* **What the task requires**
Everything in the entries except the pictures must be duplicated exactly.

* **Given data**
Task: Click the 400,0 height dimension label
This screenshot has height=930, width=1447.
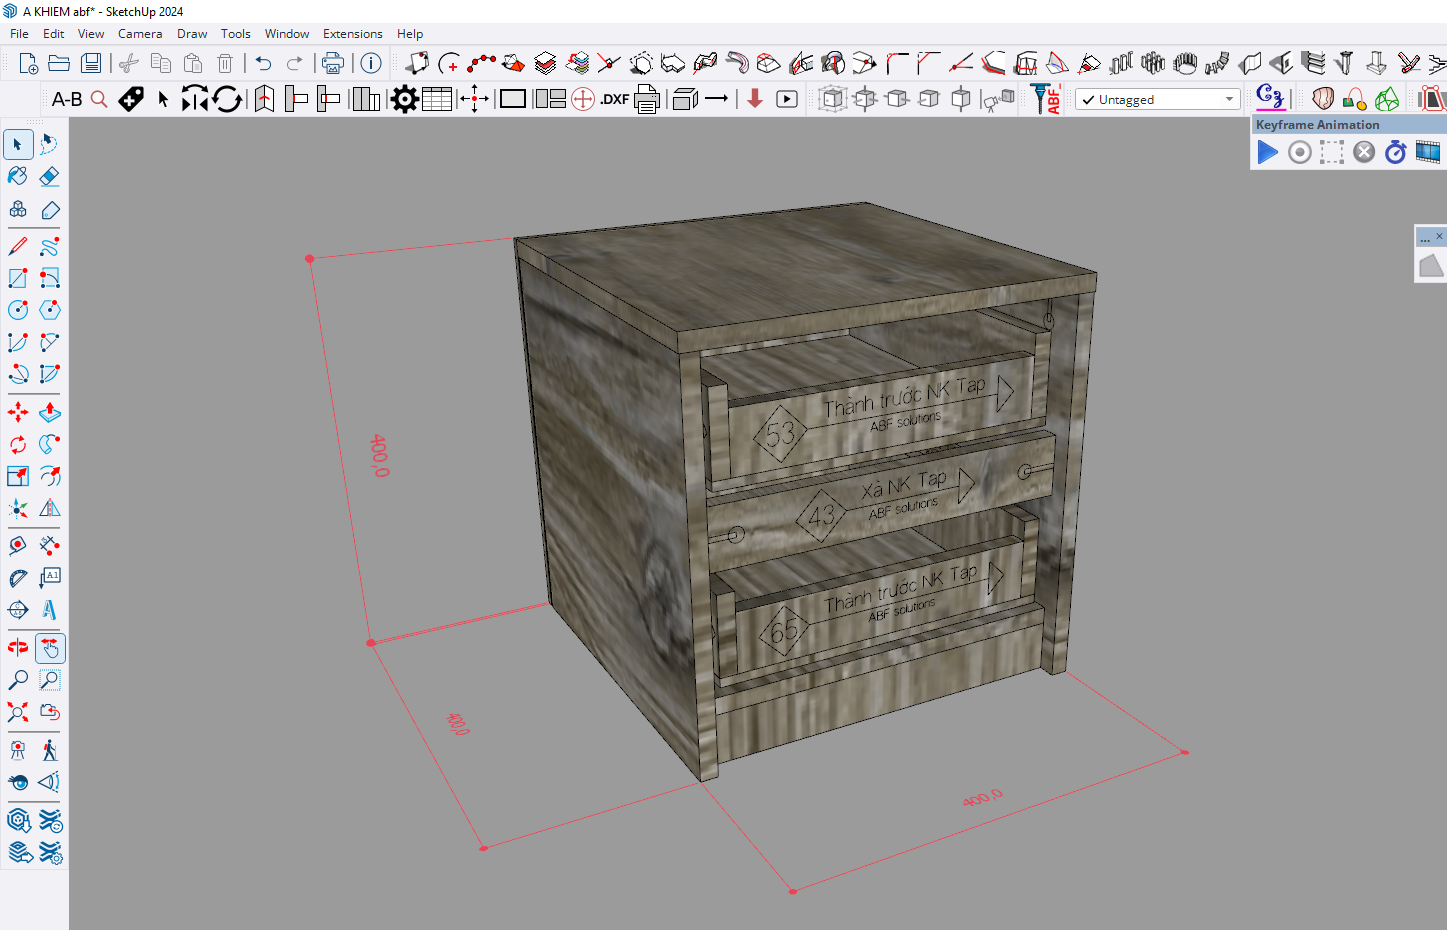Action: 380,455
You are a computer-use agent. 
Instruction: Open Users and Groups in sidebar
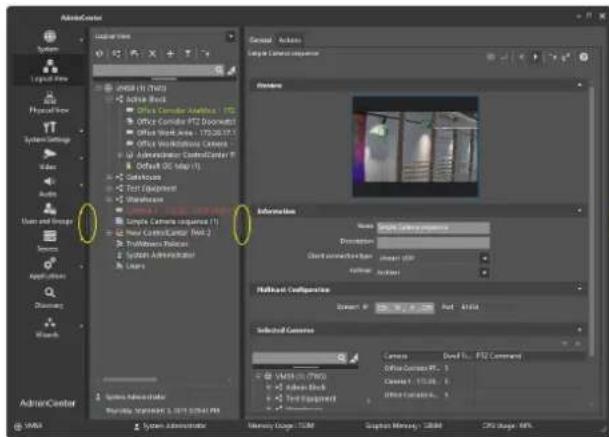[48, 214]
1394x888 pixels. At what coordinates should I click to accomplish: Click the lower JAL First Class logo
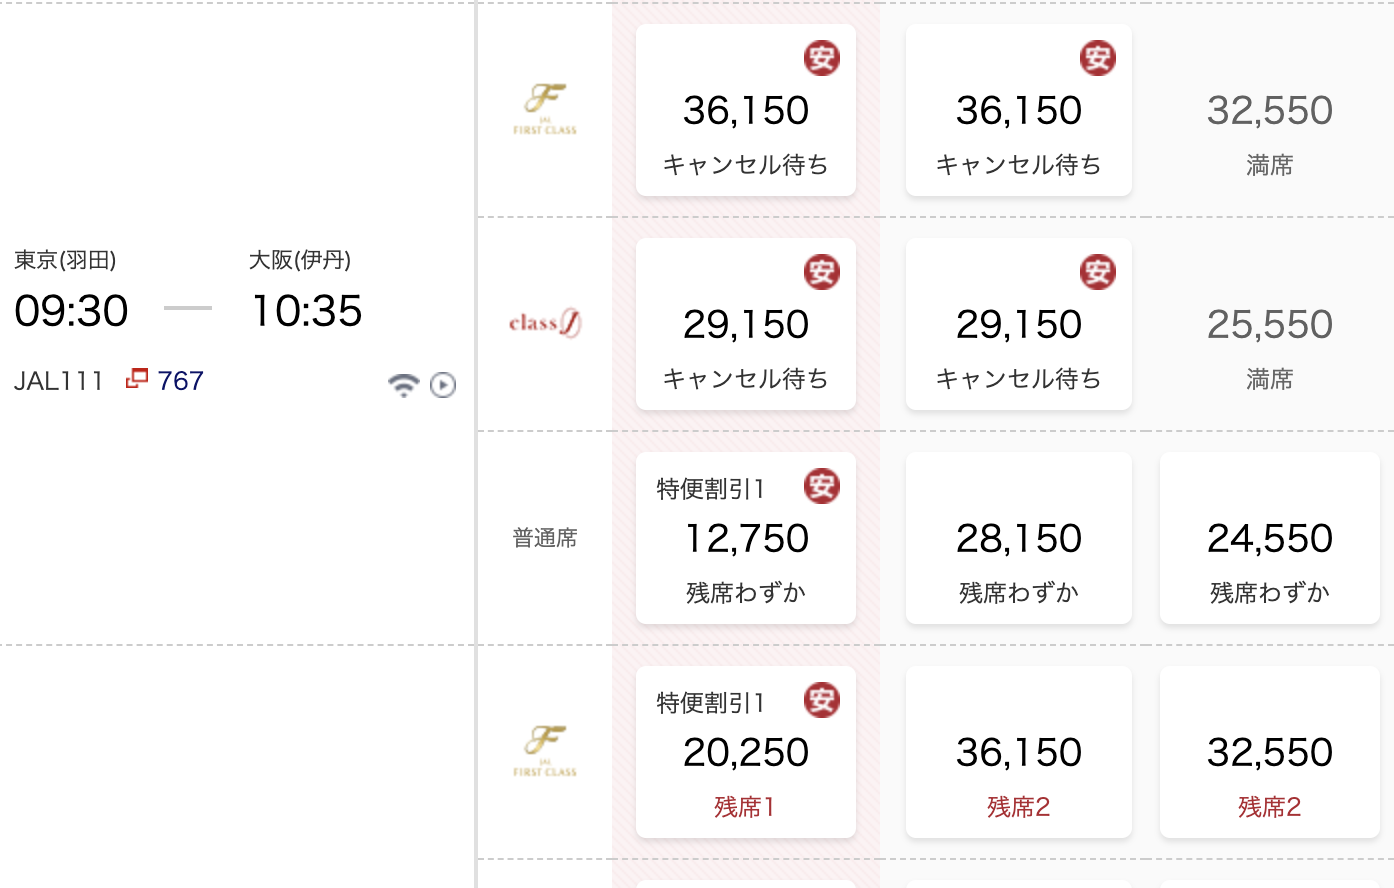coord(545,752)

* **Reply**
Task: Click the 400,0 height dimension label
This screenshot has height=930, width=1447.
Action: 380,455
You are a computer-use agent. 
Instruction: Open Users and Groups in sidebar
[48, 214]
1394x888 pixels. At what coordinates should I click to accomplish: Click the lower JAL First Class logo
coord(545,752)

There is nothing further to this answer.